## WHAT THIS TASK INVOLVES:
The answer must be a single number: the count of lines below that contain the string "phản".

---

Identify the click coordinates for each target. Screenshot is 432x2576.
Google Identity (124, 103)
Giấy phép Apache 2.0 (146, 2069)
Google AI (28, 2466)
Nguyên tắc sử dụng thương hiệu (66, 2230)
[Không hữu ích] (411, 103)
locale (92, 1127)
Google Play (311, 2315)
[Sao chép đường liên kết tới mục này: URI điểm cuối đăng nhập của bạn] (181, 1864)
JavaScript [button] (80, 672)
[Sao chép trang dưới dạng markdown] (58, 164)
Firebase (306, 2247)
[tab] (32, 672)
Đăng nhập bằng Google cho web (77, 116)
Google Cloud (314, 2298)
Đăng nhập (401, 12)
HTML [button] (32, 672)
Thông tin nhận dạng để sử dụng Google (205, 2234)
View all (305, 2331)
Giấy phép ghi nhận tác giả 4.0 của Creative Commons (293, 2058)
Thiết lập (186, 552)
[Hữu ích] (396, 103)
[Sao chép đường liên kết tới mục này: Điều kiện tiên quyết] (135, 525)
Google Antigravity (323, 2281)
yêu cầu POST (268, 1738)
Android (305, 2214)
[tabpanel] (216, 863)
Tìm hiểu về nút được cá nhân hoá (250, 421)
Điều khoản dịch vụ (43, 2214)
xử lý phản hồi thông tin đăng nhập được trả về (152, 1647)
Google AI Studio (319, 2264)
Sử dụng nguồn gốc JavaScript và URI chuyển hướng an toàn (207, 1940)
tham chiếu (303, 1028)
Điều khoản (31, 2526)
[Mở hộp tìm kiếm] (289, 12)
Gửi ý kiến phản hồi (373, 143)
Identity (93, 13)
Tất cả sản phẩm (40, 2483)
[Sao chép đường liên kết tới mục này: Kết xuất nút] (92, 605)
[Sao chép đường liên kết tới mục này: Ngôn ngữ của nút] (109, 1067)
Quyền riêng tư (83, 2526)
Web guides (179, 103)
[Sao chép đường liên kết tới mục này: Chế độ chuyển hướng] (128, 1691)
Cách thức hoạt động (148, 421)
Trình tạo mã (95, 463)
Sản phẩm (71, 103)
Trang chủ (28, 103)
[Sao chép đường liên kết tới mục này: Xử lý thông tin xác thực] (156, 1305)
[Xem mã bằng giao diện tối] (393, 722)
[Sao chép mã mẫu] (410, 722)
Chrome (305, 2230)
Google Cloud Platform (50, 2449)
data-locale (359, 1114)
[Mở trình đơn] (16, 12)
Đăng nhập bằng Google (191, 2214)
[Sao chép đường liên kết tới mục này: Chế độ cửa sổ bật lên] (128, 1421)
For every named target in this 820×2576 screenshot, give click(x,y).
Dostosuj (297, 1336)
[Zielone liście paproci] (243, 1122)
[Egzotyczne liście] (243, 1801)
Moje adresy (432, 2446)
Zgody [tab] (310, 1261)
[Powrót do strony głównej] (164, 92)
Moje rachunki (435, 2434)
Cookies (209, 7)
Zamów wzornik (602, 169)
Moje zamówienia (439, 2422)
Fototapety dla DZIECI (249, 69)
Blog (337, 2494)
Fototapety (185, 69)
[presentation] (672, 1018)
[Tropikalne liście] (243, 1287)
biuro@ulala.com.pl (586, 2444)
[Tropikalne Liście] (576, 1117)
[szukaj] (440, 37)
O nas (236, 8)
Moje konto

---

## ANSWER SECTION:
2